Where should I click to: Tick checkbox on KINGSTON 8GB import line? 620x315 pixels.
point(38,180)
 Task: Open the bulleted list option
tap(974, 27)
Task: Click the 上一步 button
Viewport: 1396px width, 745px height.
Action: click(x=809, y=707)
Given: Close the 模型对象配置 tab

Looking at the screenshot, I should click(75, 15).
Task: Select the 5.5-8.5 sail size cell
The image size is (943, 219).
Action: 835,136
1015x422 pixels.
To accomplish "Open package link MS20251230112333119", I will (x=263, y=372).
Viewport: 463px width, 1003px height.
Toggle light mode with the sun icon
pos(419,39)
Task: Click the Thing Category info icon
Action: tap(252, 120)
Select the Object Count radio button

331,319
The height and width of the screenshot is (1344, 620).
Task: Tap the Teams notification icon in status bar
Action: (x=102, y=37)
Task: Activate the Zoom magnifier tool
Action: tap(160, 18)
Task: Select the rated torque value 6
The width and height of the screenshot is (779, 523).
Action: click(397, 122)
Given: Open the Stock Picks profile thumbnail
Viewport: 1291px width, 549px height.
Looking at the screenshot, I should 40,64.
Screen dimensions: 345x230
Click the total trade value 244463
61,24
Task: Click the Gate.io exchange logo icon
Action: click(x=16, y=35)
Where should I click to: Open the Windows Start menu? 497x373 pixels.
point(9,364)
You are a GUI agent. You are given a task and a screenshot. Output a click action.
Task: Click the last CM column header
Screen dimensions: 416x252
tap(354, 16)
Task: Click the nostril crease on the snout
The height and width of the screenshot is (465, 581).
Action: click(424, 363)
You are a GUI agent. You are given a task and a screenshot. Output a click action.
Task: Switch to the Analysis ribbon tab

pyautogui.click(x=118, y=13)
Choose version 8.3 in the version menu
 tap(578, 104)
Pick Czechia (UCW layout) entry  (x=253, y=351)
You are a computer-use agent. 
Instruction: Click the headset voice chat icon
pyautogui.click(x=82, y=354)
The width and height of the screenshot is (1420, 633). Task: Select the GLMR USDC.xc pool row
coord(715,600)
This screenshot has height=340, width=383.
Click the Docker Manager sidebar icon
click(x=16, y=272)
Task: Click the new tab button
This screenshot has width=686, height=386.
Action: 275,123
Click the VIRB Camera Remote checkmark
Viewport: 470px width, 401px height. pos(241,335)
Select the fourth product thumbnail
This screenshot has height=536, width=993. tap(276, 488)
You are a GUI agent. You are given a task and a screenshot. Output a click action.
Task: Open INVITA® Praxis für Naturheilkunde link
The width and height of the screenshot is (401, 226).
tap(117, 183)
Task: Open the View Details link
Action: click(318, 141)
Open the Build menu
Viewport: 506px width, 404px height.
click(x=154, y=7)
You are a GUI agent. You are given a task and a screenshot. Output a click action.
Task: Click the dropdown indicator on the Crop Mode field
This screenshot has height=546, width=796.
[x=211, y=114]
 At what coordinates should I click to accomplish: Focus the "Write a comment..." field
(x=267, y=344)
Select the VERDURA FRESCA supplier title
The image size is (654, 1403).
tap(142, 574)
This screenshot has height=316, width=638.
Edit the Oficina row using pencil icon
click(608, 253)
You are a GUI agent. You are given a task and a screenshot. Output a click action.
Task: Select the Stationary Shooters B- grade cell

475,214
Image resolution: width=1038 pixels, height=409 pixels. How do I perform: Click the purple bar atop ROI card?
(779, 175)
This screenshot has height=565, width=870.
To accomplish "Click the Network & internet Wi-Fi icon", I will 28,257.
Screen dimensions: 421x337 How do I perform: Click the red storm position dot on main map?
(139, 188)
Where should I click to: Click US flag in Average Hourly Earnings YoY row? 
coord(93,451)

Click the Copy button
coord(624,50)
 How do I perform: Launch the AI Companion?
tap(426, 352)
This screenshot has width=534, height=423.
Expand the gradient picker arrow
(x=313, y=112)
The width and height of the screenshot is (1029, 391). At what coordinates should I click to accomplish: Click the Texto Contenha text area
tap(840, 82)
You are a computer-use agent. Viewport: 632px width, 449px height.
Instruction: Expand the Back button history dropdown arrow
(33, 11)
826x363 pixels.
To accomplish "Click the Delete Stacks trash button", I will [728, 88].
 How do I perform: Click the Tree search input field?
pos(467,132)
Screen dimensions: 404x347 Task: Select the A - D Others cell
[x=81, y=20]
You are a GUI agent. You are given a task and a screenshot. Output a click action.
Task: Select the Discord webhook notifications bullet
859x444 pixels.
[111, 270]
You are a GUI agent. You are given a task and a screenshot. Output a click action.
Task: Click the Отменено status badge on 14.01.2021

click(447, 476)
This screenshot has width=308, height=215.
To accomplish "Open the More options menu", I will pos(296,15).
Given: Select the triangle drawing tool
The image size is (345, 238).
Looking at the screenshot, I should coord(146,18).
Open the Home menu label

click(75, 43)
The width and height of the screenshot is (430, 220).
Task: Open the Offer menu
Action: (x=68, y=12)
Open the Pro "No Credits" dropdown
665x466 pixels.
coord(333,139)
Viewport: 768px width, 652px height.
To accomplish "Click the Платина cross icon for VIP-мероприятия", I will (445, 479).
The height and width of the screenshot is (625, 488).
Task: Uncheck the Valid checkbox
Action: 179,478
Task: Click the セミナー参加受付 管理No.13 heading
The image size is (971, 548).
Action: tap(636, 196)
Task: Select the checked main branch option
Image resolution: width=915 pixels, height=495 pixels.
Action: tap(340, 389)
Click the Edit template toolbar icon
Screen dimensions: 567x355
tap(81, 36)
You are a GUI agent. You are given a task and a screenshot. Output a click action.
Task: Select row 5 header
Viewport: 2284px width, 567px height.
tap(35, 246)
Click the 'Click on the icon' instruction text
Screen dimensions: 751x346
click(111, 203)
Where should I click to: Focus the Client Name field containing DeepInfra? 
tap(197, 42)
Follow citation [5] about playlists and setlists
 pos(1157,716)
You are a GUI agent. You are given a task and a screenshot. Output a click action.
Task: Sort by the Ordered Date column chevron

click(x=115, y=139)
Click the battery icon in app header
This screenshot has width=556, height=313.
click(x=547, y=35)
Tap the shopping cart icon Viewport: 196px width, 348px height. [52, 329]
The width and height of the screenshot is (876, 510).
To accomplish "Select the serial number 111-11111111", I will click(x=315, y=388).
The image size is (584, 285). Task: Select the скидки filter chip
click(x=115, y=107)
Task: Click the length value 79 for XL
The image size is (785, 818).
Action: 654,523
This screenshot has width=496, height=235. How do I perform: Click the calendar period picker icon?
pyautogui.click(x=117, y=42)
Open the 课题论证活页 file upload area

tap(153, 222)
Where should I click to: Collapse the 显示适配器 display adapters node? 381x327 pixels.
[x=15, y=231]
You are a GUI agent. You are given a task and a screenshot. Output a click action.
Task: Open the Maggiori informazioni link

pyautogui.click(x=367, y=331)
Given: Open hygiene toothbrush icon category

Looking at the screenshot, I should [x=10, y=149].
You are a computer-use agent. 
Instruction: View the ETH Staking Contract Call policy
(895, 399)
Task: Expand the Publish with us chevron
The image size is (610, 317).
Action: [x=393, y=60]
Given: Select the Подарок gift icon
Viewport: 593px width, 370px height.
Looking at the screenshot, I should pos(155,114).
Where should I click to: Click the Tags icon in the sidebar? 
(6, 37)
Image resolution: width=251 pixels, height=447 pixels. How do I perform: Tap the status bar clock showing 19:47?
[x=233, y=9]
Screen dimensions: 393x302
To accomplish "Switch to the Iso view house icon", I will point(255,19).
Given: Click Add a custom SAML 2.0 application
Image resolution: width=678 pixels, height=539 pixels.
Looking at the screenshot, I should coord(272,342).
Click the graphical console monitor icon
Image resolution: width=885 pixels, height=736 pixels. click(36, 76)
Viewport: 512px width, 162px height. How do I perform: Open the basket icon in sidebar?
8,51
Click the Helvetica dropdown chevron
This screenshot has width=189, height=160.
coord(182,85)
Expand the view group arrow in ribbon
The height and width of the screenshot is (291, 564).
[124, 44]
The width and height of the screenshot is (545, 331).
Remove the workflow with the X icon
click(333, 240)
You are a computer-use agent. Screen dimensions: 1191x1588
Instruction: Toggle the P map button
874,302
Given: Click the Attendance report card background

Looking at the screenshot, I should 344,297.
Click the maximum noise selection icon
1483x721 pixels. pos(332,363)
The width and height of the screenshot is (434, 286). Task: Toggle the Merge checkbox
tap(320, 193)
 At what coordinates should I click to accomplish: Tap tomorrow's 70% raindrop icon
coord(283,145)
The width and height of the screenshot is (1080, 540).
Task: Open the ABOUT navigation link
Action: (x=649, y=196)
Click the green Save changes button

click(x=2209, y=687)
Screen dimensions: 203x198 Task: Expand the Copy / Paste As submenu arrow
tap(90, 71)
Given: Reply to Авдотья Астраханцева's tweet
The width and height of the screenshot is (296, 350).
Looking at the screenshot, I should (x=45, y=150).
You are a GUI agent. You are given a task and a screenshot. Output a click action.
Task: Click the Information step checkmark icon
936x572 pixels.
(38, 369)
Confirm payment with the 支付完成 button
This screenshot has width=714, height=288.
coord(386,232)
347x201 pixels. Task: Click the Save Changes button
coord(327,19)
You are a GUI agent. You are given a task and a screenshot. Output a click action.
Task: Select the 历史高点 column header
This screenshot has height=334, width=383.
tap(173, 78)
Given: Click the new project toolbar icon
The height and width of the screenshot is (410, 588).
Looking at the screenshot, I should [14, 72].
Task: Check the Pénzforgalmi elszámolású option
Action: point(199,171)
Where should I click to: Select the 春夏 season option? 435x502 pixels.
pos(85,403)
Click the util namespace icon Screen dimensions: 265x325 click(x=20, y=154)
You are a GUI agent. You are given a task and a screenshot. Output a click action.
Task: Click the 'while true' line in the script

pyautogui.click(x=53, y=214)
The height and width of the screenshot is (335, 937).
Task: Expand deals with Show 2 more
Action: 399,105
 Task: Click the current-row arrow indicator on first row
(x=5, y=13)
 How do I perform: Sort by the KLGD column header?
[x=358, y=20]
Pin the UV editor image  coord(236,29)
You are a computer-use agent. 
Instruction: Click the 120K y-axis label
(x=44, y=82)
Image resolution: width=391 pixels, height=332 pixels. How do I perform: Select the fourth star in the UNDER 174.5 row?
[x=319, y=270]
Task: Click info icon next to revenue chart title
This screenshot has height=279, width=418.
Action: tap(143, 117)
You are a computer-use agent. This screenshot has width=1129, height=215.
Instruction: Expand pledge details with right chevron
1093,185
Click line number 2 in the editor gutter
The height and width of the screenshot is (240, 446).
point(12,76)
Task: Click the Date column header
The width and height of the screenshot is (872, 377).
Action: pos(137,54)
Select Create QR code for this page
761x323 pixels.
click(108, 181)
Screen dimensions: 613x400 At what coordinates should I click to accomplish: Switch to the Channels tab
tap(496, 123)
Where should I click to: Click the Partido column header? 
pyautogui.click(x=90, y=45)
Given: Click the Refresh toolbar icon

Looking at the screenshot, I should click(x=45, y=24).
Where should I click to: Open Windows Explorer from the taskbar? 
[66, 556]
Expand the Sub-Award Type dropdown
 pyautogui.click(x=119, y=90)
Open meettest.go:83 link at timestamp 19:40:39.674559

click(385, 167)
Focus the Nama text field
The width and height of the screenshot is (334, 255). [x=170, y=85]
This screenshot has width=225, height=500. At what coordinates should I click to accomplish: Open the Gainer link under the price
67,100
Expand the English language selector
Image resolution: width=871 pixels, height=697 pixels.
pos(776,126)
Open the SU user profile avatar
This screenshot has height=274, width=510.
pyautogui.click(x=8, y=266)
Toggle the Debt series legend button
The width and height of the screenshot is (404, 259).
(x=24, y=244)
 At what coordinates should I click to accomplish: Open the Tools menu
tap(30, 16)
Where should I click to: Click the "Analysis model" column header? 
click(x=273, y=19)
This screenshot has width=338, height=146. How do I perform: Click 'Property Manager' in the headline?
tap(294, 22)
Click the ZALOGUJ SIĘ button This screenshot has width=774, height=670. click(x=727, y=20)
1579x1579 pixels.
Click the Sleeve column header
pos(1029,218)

### WHAT THE EXERCISE ASKS
Every line that contains the string "title" should be copied from the entries.

### RESPONSE TO THIS TASK
Select the VERDURA FRESCA supplier title
Task: Click info icon next to revenue chart title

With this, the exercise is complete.